Stored data entries:
----------

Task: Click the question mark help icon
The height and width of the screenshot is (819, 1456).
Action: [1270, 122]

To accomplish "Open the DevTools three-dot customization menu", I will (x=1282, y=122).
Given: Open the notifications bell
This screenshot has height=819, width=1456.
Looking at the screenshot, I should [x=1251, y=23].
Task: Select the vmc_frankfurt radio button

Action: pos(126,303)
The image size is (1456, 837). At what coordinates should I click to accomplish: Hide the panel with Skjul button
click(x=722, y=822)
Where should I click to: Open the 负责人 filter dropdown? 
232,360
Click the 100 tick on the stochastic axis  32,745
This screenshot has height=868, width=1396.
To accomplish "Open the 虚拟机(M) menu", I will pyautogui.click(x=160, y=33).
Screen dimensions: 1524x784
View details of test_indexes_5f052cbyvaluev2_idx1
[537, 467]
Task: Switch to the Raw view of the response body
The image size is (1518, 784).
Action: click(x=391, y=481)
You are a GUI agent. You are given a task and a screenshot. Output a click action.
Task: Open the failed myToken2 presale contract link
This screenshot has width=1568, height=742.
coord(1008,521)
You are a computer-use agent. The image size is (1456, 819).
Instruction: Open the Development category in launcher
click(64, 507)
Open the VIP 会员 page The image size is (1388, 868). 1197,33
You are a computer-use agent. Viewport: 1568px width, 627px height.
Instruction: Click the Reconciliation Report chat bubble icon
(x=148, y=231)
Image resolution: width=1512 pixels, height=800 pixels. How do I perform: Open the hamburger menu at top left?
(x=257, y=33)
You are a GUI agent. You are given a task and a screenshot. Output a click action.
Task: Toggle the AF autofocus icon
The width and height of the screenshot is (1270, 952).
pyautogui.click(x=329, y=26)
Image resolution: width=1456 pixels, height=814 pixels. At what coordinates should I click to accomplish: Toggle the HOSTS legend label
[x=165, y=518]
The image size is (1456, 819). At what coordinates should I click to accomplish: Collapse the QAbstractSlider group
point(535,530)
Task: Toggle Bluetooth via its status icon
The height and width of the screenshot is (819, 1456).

----------

Exercise details:
Copy each line of the records that has "agent" in it.

Answer section:
You are a GUI agent. You are given a task and a screenshot. Output a click action.
You are a computer-use agent. The image size is (1456, 819).
You are a computer-use agent. Viewport: 1568px width, 627px height.
You are a GUI agent. You are given a task and a screenshot. Output a click action.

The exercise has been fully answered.